● **Goal**
Edit the material from the line that has "Task: Click the +12,800.00 profit value" through the line that has "(x=180, y=19)" by replacing "hamburger icon" with "menu icon" and changing nothing else. Leave the pictures out of your answer.
-- Begin Material --
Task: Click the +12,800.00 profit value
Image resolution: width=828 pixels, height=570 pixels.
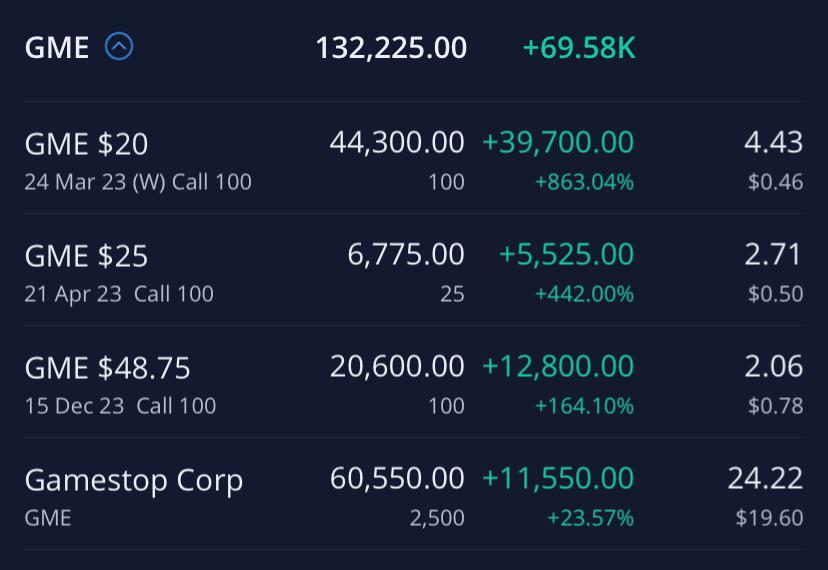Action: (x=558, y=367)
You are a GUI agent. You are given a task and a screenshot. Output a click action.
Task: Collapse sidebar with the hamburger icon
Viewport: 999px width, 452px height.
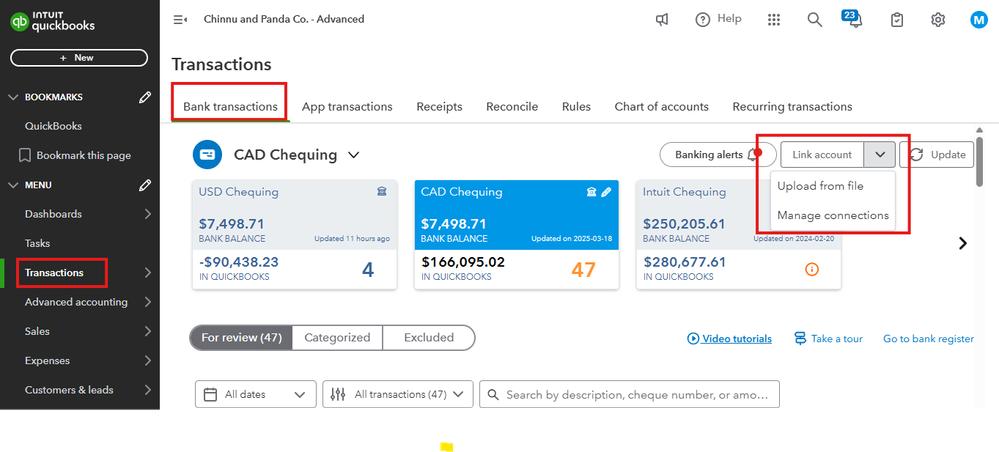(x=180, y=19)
-- End Material --
-- Begin Material --
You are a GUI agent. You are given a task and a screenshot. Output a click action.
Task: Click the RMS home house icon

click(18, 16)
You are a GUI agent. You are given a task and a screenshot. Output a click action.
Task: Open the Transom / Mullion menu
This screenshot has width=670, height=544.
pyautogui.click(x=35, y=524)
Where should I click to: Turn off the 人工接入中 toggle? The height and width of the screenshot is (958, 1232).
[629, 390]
-- End Material --
● **Response to this exercise**
Task: Click the +12,800.00 profit value
Image resolution: width=828 pixels, height=570 pixels.
Action: (x=558, y=367)
You are a GUI agent. You are given a task and a screenshot. Output a click action.
Task: Collapse sidebar with the menu icon
Viewport: 999px width, 452px height.
(x=180, y=19)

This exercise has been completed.